The Greeks called modern-day Leni “Lenoi”, a reference to containers for crushing grapes. Today, the municipality includes the fractions of Rinella and Val di Chiesa, where the Sanctuary of the Madonna del Terzito is located.The small fishing village of Rinella lies at the mouth of a steep valley that leads directly down to the sea. Unique and truly charming, this is one of the most characteristic places on the entire island, with its wonderful crescent-shaped beach of black sand crowned by caves dug into the rock. If you’re a snorkeler, this is the place for you: the low, sandy seabed is a paradise of rich marine flora and fauna. 



Malfa and Volcano Wine.

Wine-lovers flock to Malfa, the small village that is home to numerous Malvasia delle Lipari wineries. Also dubbed the Devil’s Wine, this beverage has a thick, sugary, sulphurously-syrupy quality that permeates the entire palate. Scattered across a steep slope running down to the sea, with a small pebble beach and lava rocks right in the village, Malfa’s houses are a characteristic white colour. Dating back to the eighteenth century, the church of Sant’Anna stands In the main square.
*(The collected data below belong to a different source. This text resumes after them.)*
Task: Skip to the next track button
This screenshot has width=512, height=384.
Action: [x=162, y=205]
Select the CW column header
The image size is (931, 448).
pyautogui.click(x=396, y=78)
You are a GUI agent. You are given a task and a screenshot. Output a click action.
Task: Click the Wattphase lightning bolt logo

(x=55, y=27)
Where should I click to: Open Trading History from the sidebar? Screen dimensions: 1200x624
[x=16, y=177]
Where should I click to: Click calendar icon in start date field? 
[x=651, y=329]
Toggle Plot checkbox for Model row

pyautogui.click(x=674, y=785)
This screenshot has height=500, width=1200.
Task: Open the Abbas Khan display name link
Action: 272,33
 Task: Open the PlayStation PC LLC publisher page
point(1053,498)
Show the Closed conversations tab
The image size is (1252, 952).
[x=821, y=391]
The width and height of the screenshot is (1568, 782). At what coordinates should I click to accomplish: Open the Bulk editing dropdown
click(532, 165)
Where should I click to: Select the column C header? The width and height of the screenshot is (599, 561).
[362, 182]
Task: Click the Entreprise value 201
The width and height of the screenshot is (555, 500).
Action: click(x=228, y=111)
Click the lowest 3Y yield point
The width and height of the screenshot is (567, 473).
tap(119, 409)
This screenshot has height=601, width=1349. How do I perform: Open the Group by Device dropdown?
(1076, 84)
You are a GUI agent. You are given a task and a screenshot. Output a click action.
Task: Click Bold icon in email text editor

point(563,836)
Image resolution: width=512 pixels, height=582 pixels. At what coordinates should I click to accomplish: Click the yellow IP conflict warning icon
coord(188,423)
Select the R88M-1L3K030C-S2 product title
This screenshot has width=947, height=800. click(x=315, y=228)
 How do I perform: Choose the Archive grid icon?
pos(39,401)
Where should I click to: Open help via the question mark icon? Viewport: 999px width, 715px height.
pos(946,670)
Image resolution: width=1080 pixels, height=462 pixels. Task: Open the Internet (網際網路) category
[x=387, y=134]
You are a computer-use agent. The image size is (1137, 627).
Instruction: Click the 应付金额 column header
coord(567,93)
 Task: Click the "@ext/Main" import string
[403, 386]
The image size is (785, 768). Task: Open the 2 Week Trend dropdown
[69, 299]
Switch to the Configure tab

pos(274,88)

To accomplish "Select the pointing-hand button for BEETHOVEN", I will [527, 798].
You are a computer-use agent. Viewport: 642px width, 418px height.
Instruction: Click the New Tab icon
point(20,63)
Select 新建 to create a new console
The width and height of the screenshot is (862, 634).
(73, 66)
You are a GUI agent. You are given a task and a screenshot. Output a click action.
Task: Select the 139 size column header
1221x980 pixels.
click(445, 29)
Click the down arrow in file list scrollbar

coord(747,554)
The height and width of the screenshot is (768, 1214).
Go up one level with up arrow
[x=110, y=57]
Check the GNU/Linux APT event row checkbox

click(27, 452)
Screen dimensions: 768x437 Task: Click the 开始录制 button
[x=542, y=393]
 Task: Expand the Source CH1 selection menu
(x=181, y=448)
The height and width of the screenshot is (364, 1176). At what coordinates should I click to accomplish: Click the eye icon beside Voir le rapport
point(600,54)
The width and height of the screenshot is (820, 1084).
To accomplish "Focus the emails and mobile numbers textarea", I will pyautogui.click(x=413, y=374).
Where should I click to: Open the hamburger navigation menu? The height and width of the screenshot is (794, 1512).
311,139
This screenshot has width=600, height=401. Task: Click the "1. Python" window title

It houses 
many paintings and sculptures, including the Nativity of the Virgin, the Madonna del Rosario and the Madonna della Guardia.



An Island to Enjoy. 

The Aeolian Islands are known for their delicious typical products. Aeolian cuisine is one of the most imaginative and varied in all of Italy, each recipe featuring aromatic herbs to pep dishes up and infuse them with fragrance. The island’s food and wine heritage is naturally enriched by fresh-caught fish and one of the cornerstones of traditional cuisine, Salina’s famous capers. Harvested by hand as soon as they germinate, they are spread out to dry in a cool place to prevent them from flowering. After being sorted by size, they are stored under salt in drums. The capers are decanted from one drum to another repeatedly for at least four days to prevent them from fermenting. They’ll be ready to eat after a month or so. Tomatoes are another typical local product. In addition to having a slightly elongated shape, the local tomatoes are particularly sweet. Harvesting takes place during the summer season. They are then hung up on large wicker wheels, and can be kept to be eaten all winter long.



Where to stay in Salina.

For a perfect place, we suggest a memorable stay at the Gruppo UNA L'Ariana Isole Eolie | UNA Esperienze hotel. Enjoy the welcome in the carefully-restored rooms of a historic villa from the early 1900s, a beautiful building on a cliff overlooking the island’s turquoise seas, in a hotel that is the pride of the pretty village of Rinella. Spacious terraces and windows offer panoramic views out over the islands of Lipari, Vulcano and Filicudi, all the way to the wonderful Sicilian coast and Mount Etna’s imposing peak. A delightful cove hard by the hotel offers an excellent spot for relaxed swimming; a little further along is Ariana’s Rock, named after the mermaid of legend who lured ships to the rocks with her song.